▶ _WHAT YOU ARE ASKED TO DO_: I would like each line of the data that holds the word "Task" copied out.

▶ _AVAILABLE DATA_:
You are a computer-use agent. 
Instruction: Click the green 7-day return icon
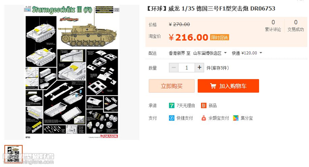click(x=171, y=105)
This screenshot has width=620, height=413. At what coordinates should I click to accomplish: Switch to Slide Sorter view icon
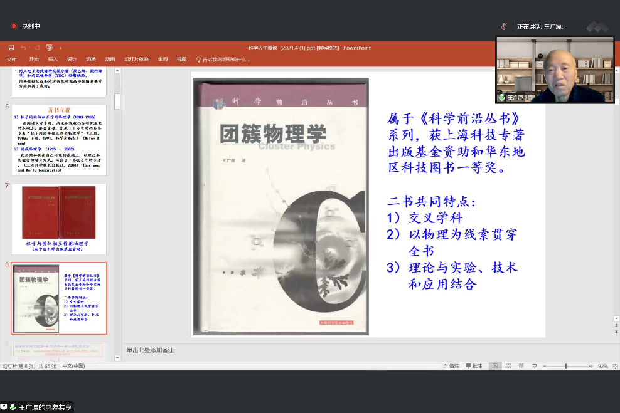pyautogui.click(x=508, y=366)
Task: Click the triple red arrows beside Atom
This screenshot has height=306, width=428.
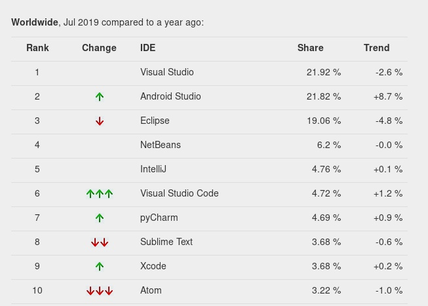Action: pyautogui.click(x=100, y=291)
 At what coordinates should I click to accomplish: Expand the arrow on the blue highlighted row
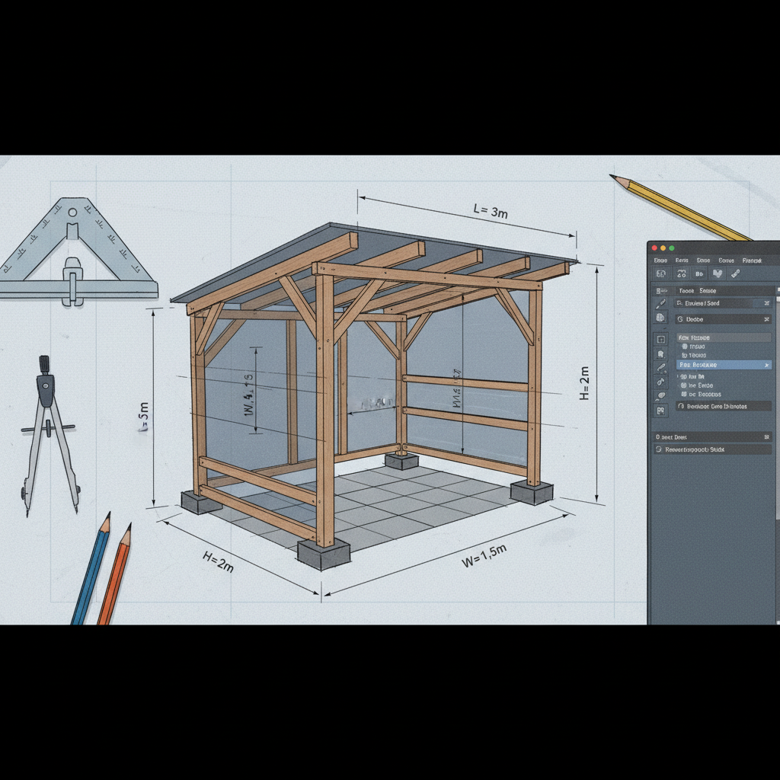[x=766, y=366]
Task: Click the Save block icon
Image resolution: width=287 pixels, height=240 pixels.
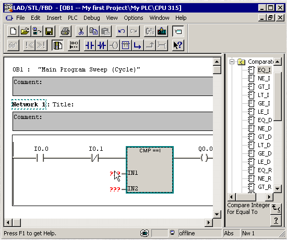Action: (x=49, y=31)
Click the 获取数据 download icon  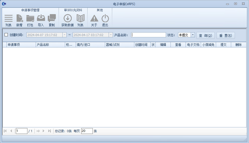click(67, 18)
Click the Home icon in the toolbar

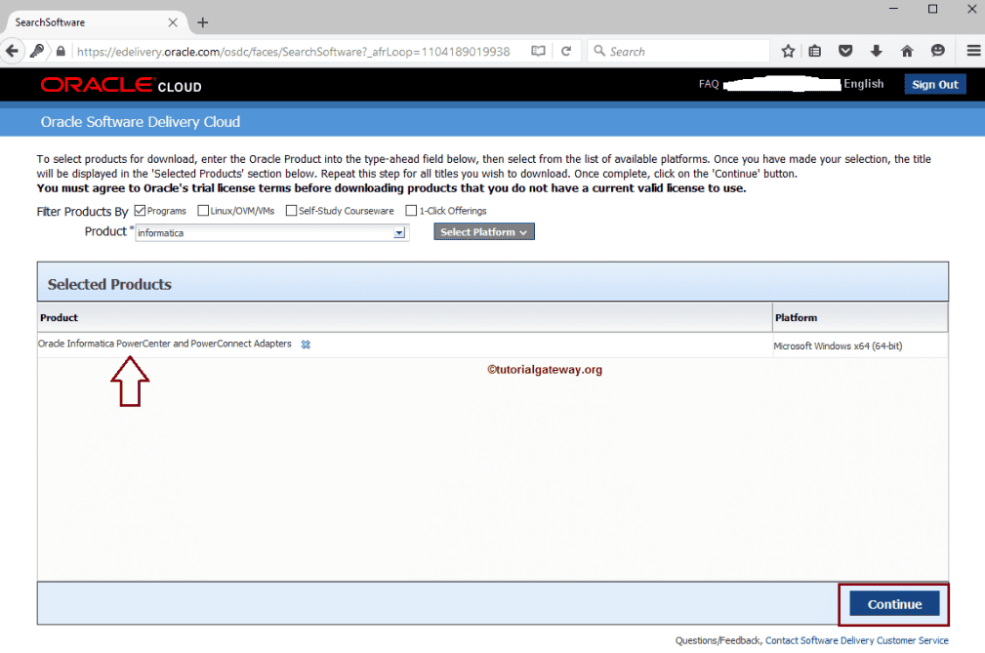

▶ _ANSWER SPACE_:
Task: Click the triple red arrows beside Atom
Task: Click the Save block icon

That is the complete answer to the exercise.